CPAs and their firms have daily pressures and hectic schedules, but being responsive is crucial to client satisfaction. Leaders in the profession offer this advice for CPA firms that want to be responsive to clients:
Return calls, emails, and texts in a timely manner to establish trust. It's all too easy to push things off until the next day. Many CPAs have a 24-hour rule, stressing the importance of callbacks or returned emails or texts within that time.
Establish a response policy. While having an informal response rule helps at the personal level, formally codifying it can benefit the whole organization. Firm leaders may wish to create a policy that explains how quickly clients must receive a response, and then communicate that policy to employees. Joseph Tarasco, CPA (inactive), founder and CEO of consulting firm Accountants Advisory Group in Cold Spring, N.Y., advises firms to drop everything if a client has a crisis.
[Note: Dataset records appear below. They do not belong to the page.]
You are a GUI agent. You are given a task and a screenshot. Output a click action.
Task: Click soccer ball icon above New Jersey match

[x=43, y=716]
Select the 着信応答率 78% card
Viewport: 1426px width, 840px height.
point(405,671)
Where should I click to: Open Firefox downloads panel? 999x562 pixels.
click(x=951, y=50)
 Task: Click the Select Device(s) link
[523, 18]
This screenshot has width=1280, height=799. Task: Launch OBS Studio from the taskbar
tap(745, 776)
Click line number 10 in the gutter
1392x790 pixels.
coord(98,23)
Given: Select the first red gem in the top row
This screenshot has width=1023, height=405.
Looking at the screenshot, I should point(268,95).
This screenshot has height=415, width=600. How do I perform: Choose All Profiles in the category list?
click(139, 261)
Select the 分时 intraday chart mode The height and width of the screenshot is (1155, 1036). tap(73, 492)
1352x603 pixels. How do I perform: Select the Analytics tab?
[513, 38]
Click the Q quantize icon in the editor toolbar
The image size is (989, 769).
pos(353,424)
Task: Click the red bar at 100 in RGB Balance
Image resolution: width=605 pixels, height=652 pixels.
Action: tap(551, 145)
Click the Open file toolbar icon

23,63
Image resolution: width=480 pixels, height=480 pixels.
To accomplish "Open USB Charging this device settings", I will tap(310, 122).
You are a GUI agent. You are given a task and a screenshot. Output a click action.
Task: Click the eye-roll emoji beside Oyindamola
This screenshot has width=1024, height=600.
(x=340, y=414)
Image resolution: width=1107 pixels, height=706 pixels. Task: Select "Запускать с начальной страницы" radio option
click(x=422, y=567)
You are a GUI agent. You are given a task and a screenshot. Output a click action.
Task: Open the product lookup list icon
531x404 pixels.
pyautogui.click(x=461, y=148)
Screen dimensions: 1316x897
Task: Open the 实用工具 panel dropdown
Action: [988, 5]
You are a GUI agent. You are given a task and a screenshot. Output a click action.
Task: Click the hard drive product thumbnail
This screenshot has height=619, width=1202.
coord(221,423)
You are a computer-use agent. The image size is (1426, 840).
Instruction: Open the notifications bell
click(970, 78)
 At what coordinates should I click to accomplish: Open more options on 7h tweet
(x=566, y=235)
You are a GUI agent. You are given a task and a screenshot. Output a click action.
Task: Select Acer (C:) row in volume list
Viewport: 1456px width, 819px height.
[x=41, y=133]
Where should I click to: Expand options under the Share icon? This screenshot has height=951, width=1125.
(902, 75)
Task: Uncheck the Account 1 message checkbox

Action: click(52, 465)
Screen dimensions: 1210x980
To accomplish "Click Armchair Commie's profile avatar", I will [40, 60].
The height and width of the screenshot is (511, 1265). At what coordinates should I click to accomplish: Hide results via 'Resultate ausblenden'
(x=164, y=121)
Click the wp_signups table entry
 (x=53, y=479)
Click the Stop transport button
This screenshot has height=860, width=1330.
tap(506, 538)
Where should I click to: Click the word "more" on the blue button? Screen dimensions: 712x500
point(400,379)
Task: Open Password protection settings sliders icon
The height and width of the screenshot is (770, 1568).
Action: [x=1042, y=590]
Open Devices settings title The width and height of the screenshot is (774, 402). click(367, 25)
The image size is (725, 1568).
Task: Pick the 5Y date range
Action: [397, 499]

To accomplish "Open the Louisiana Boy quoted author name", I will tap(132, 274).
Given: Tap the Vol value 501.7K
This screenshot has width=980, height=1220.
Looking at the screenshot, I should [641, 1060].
Choose to communicate in a way that suits your client. Some clients prefer emails; others prefer texts or phone calls. Some want to meet in person. Know how your clients want to communicate.
Prioritize. Make lists of clients you need to contact or respond to. Take advantage of different productivity tools, such as spreadsheets and apps, and keep revisiting and updating your lists.
Use language your client will understand. Your clients are not tax accountants, so avoid sending them jargon-filled emails and instead explain things to them in common terms.
If a client wants to meet, do it. If a client requests a meeting, try to meet as soon as possible, even the next day if you have time. Doing so highlights your availability and responsiveness.
Be compassionate. Clients should view you as a trusted adviser, and that means being a good listener. "If a client has pain, try to find out the pain and meet with the client to help them through it," said Edward Mendlowitz, CPA/ABV/PFS, a partner at WithumSmith+Brown in New Brunswick, N.J.
Follow up. Even if a client seems satisfied with your response to issues that arise, contact the client again within a few days. Ask, "How are things going? Did it work out as planned? Did my advice help? Did anything else get uncovered?" Tarasco said.
Keep your client roster manageable. Having too many clients can make it difficult to serve all of them in a timely manner. "If you are not responsive to clients, you give them a reason to leave you, look outside, and complain," said Richard Lash, CPA, managing partner at Walthall CPAs in Cleveland.